En se rendant au Puy du Fou, Choupinet pourrait se régaler avec le tout nouveau spectacle intitulé « les Noces de feu » qui précède un autre au titre évocateur « le signe du triomphe »…Tout est symbole dans ce parc et donc le pèlerinage aurait du sens. On peut se douter cependant, qu’après cette entorse aux lois républicaines, Philippe Marie Jean Joseph Le Jolis de Villiers de Saintignon, ne fasse pas trop d’Histoire. Il va rentrer dans le rang.

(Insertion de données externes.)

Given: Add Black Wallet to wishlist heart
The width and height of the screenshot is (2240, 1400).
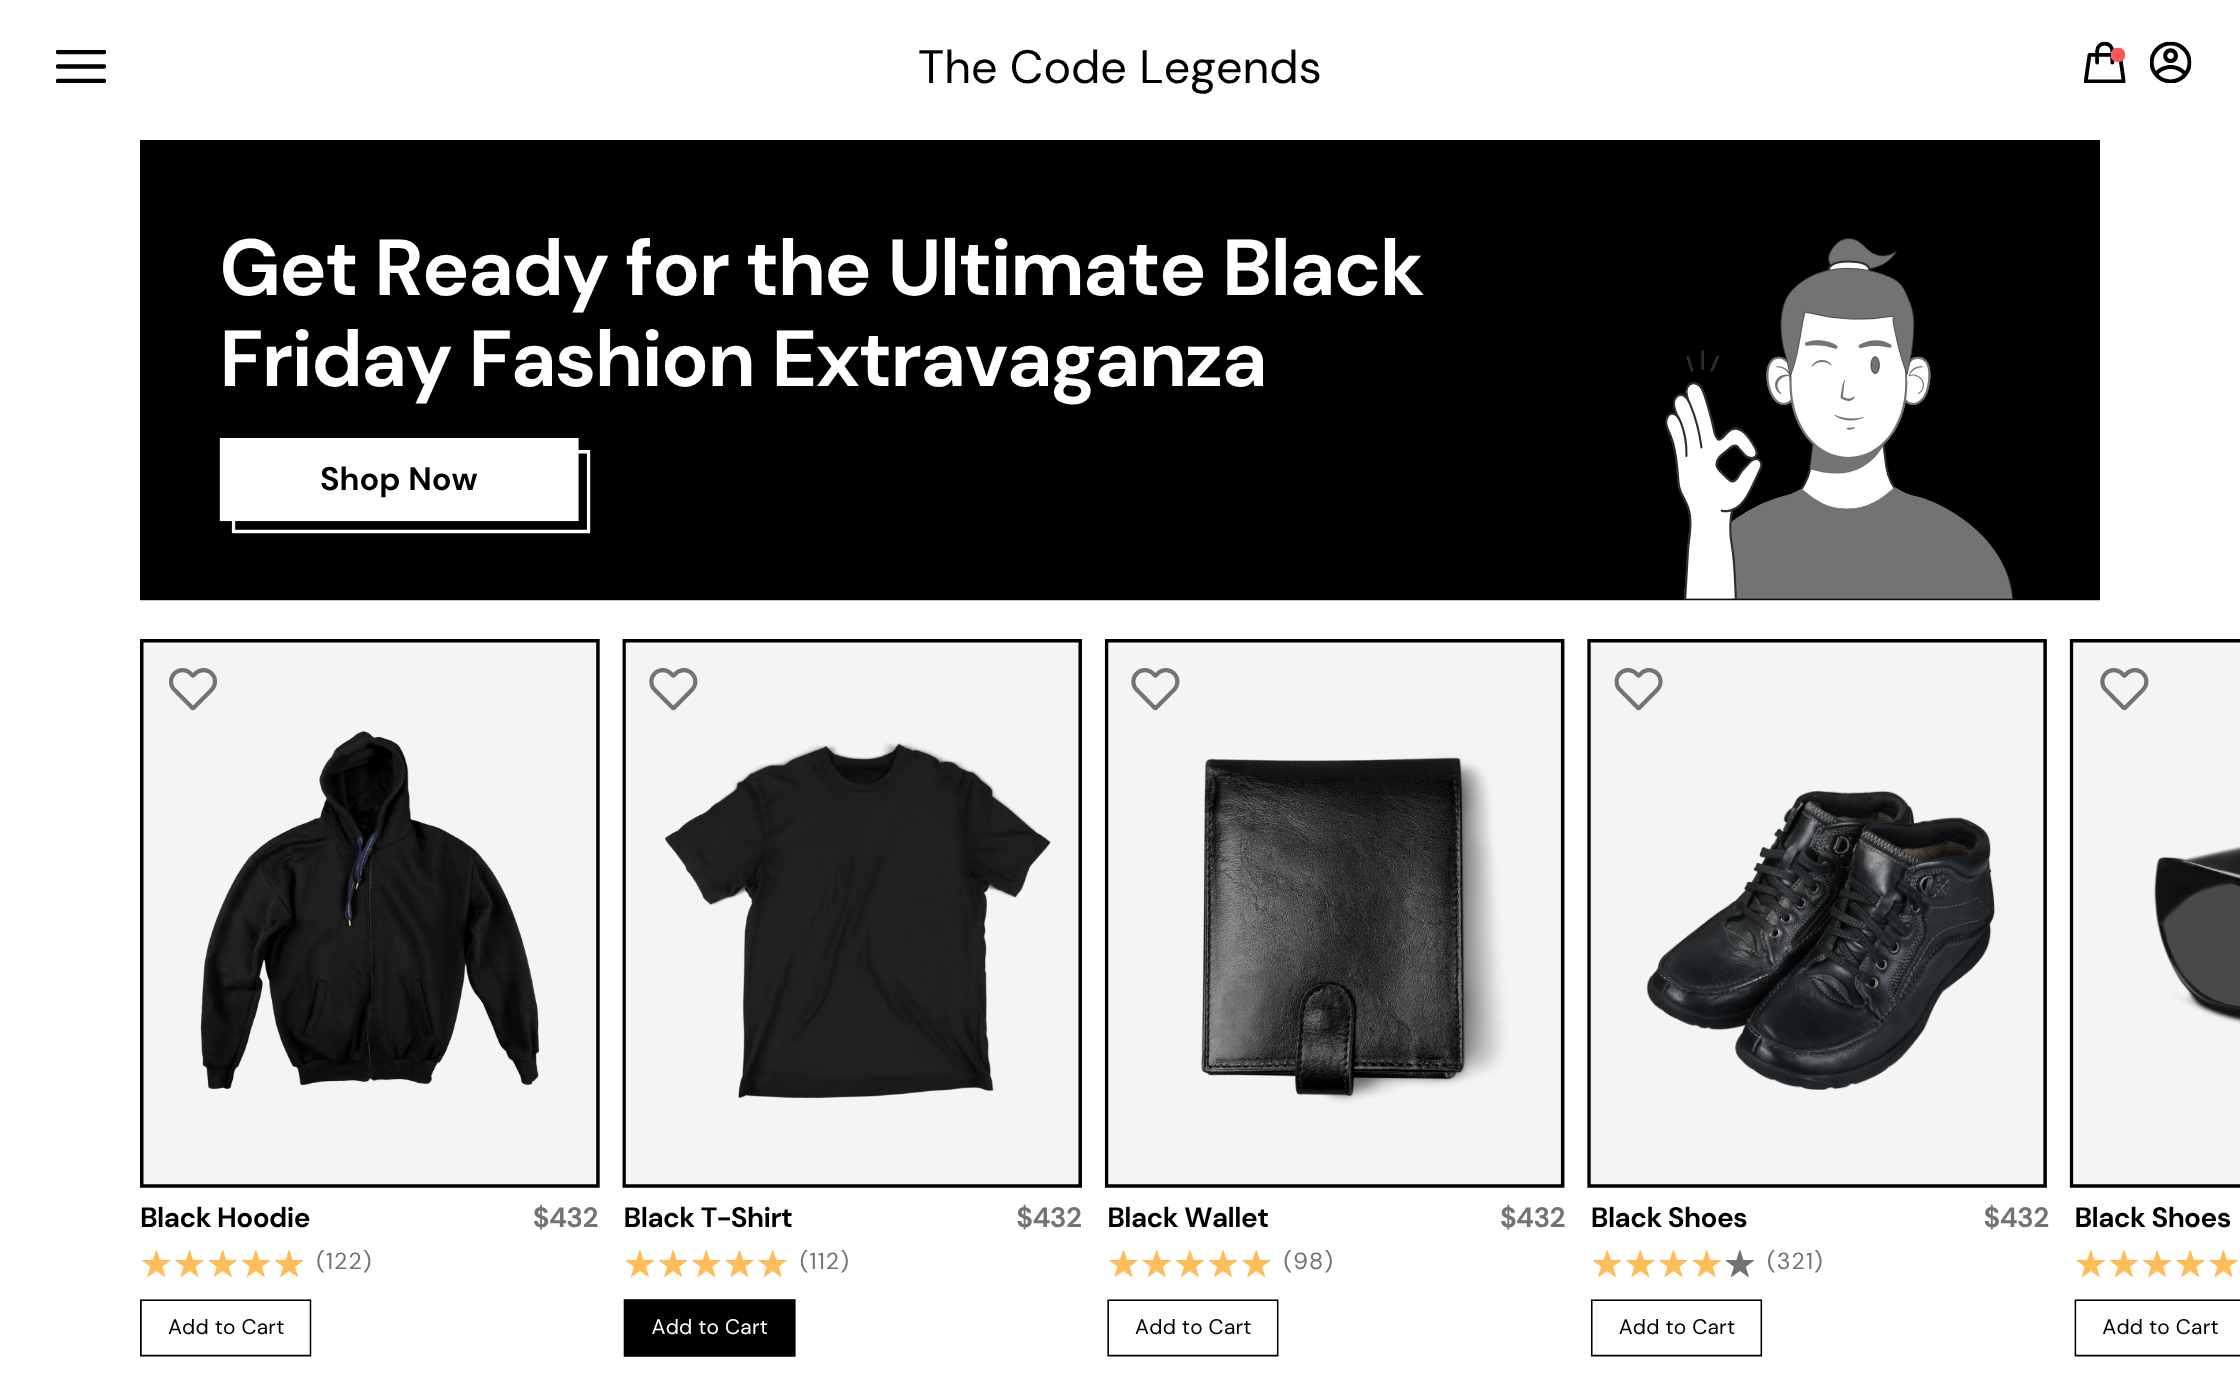Looking at the screenshot, I should pyautogui.click(x=1155, y=688).
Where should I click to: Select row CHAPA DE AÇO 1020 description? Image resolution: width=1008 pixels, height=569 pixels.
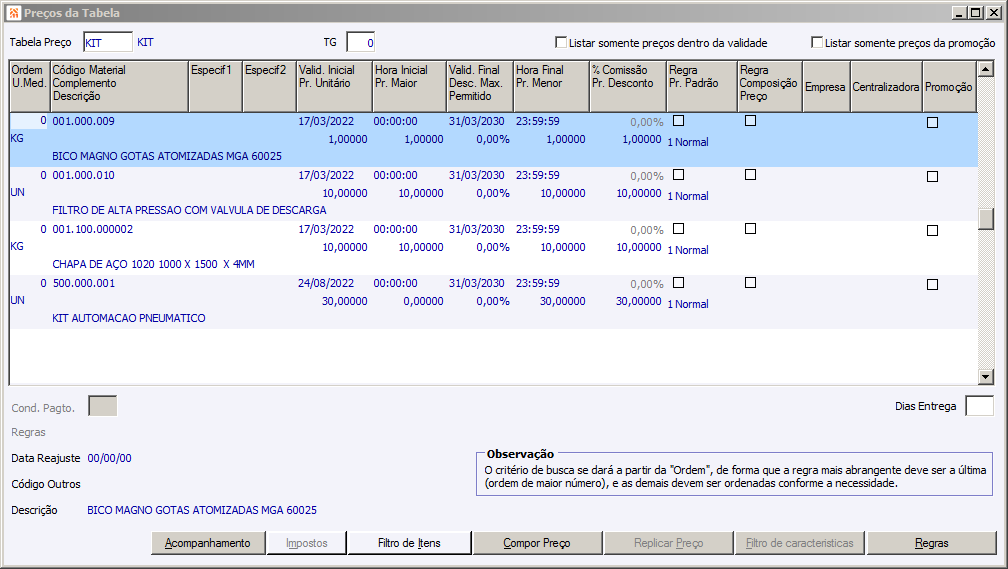153,264
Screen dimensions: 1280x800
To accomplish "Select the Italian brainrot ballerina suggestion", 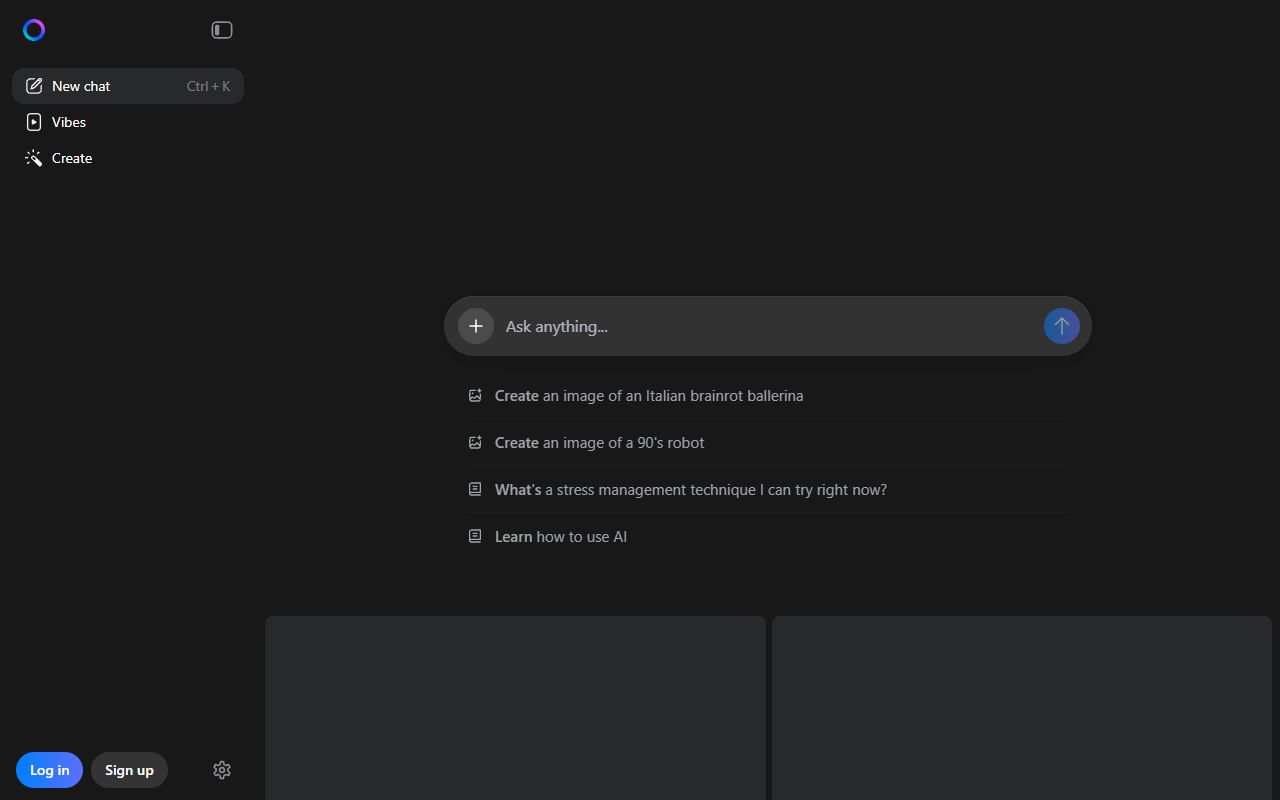I will coord(648,395).
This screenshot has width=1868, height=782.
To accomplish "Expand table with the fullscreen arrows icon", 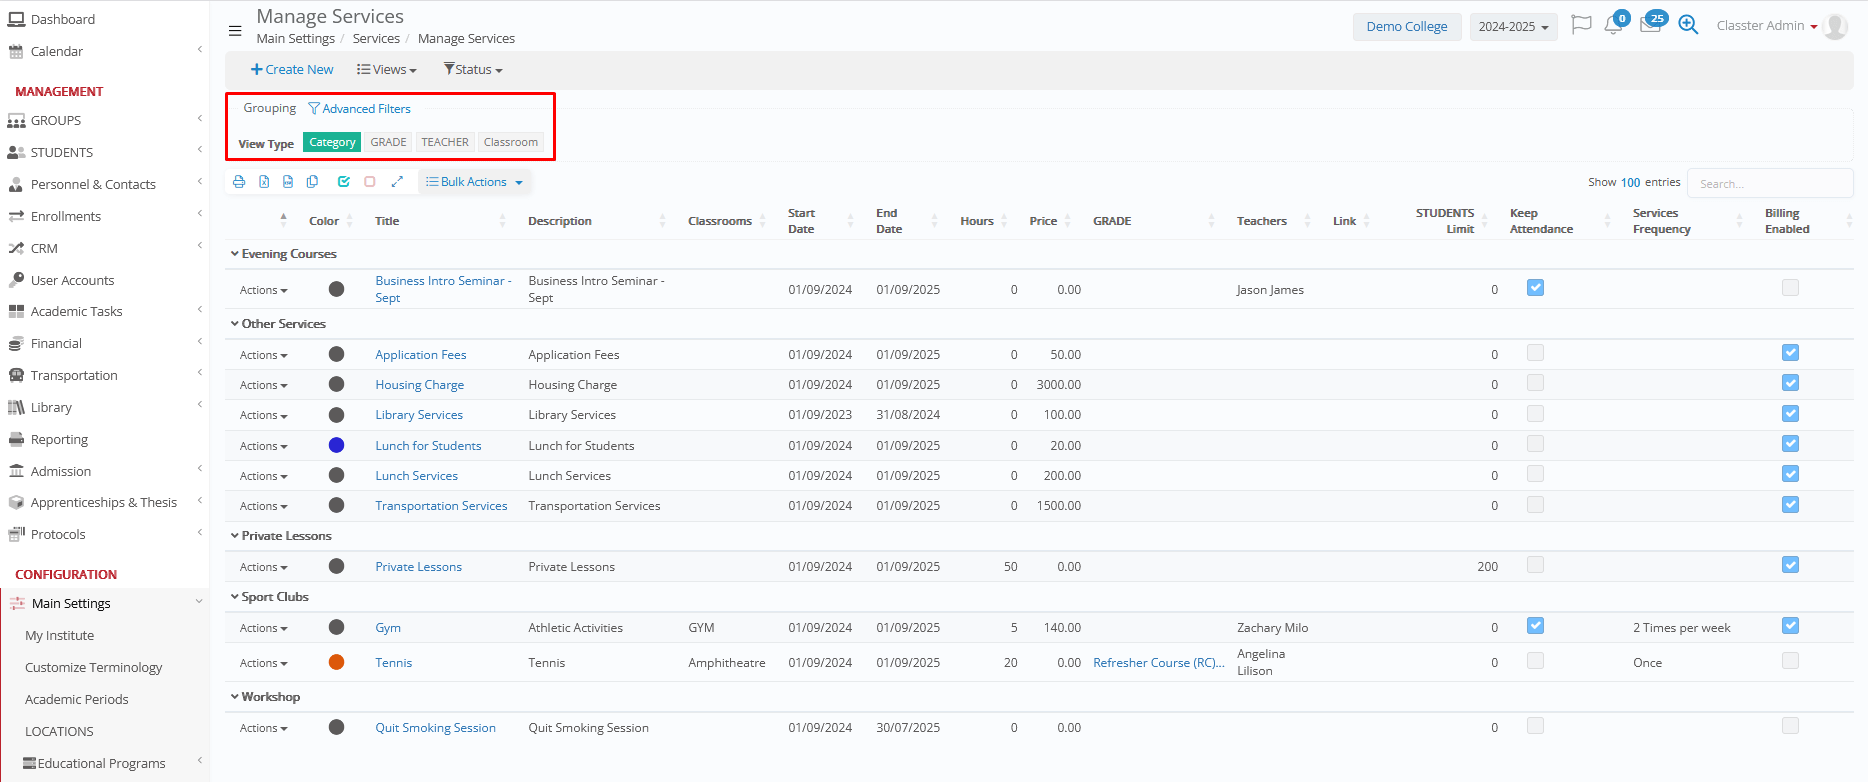I will pos(397,182).
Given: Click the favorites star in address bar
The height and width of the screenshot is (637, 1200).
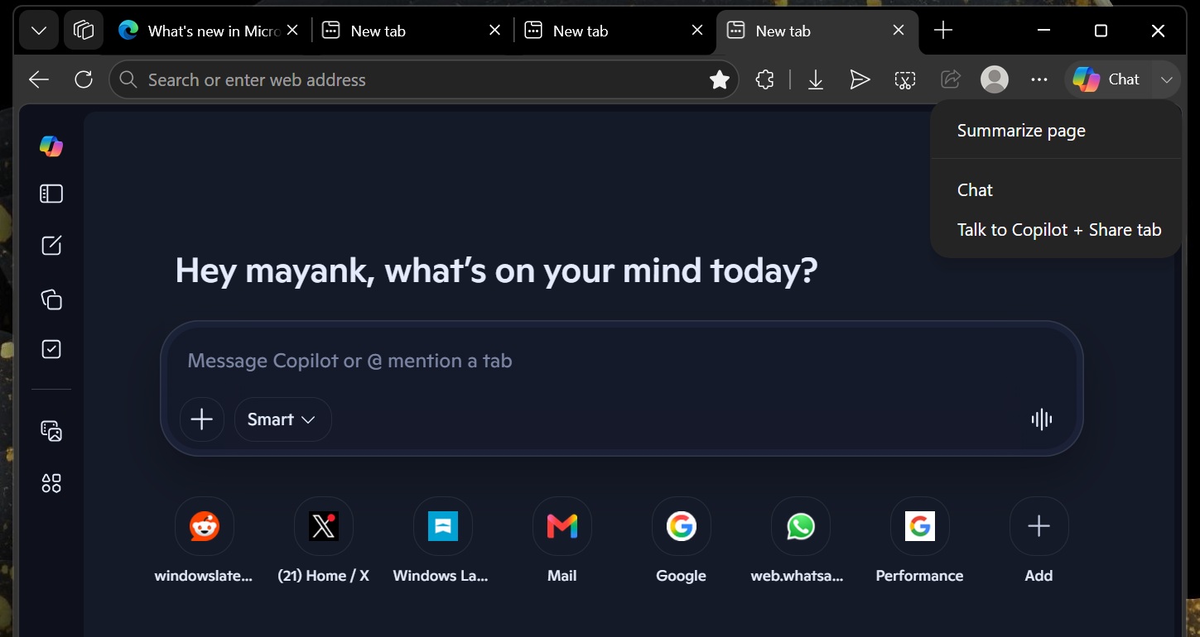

Pendant que le spectacle continue, le Coronavirus poursuit son lent mais inexorable ruissellement parmi la population. Le Puy du Fou a réussi ce que la Fédération Française de Football n’a pas osé envisager, le même soir, dans un espace de 80 000 places où la distanciation physique pouvait être respectée… Présent à cette soirée, Choupinet était reparti du Stade de France avec deux maillots signés par M’Bappé et Neymar… deux de ses amis ! En Vendée il aurait ramené un virus et de l’eau bénite pour le combattre.